食育を推進することは、国民が生涯にわたって健全な心身を培い、豊かな人間性を育むことに資するとともに、国民の食生活が自然の恩恵の上に成り立ち、食に関わる人々の様々な行動に支えられていることへの感謝の念や理解を深めることにつながるものであり、持続可能な社会の実現に向けた重要な取組です。食育により、国民の健全な食生活の実現や、その実現を支える地域社会の活性化、豊かな食文化の継承及び発展、環境と調和のとれた食料の生産及び消費の推進並びに食料自給率の向上を図り、それらを通じて、国民の心身の健康の増進と豊かな人間形成を目指すとともに、社会全体で連携・協働して持続可能な食料システム(フードシステム)を構築することが期待されています。また、食料は、人間の生命の維持に欠くことができないものであり、かつ、健康で充実した生活の基礎として重要なものであり、将来にわたって、良質な食料が合理的な価格で安定的に供給されることが必要です。

我が国の令和3(2021)年度の食料自給率は、カロリーベースで38%、生産額ベースで63%であり(図表1-1-1)(*1)、食料、飼料等の多くを海外からの輸入に頼っています。我が国の農林水産業・農山漁村をめぐる状況として、農業者等の一層の高齢化・減少や農地等の生産基盤の脆弱化により食料自給力(*2)も長期的に低下しています。くわえて、地域コミュニティの衰退や大規模自然災害の頻発といった課題にも直面しています。また、世界の食料需給は、人口の増加や経済発展等に伴う需要増加が進む一方、気候変動や家畜の伝染性疾病・植物病害虫の発生等が食料生産に影響を及ぼす可能性があり、中長期的にはひっ迫が懸念されます。さらに、ロシアによるウクライナ侵略等によっても、食料安全保障上のリスクが高まっています。このような中、将来にわたって食料の安定供給を確保するためには、食料自給力の構成要素でもある農地、農業者等を確保していくことの重要性について国民の理解を促していくとともに、食料自給率は食料消費の在り方等にも左右されるものであることを踏まえ、できるだけ多くの国民が、我が国の食料・農林水産業・農山漁村の持つ役割や食料自給率向上の意義を理解する機会を持ち、自らの課題として将来を考え、それぞれの立場から主体的に支え合う行動を引き出していくことが重要です。

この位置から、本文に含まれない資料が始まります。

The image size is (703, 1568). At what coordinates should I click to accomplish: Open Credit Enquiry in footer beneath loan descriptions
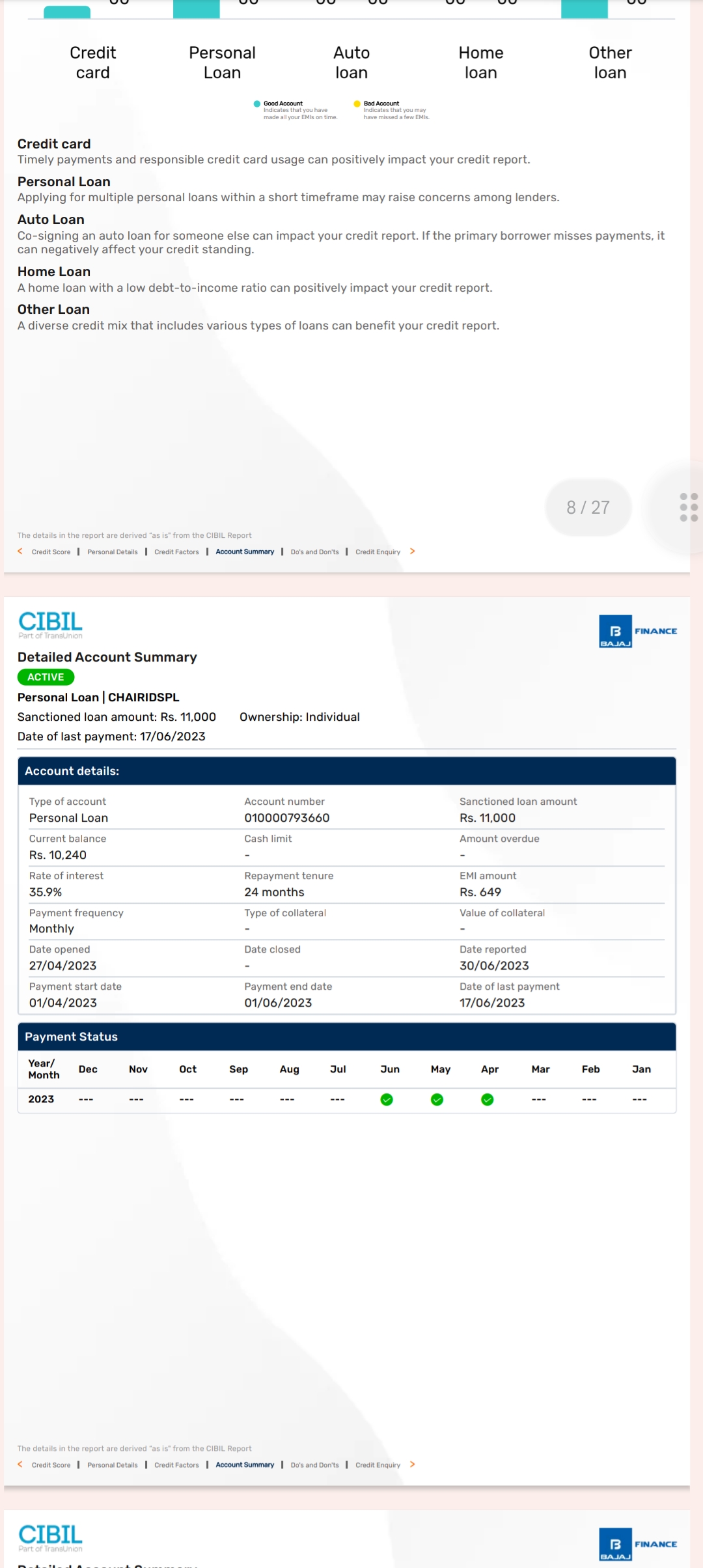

政府は、第4次基本計画に基づく基本的な取組方針として、「食に関する感謝の念と理解」や「食料自給率の向上への貢献」を掲げ、食料の生産から消費等に至るまでの食の循環において、生産者を始めとして多くの人々の苦労や努力に支えられていることを実感できるよう様々な体験活動や適切な情報発信を通じて、自然に感謝の念や理解が深まっていくよう配慮した施策を講じることや、我が国の食料需給の状況を理解し、生産者と消費者との理解を深め、消費者と生産者の信頼関係を構築していくことが必要であり、食料自給率・自給力の維持向上に資するよう施策を講じることとしています。これを踏まえ、農林水産省では、消費者が農林水産業・農山漁村を知り、触れる機会を拡大するために、生産者と消費者との交流の促進、地産地消の推進等、様々な施策を講じています。

*1 食料自給率は、輸入飼料による生産分を国産から除いて計算している。畜産物の自給率は、カロリーベースで16%、生産額ベースで53%であるが、輸入飼料による生産分を含めた畜産物の国産率は、カロリーベースで64%、生産額ベースで69%である。

*2 国内農林水産業生産による食料の潜在生産能力を示す概念。その構成要素は、農産物は農地・農業用水等の農業資源、農業技術、農業就業者、水産物は潜在的生産量と漁業就業者。現在の食生活に比較的近い「米・小麦中心の作付け」と供給熱量を重視した「いも類中心の作付け」の2パターンで国内生産のみで最大限供給可能な熱量を試算しており、その際、農地の制約に加えて、生産に必要な労働力の充足率を反映した供給可能熱量も試算。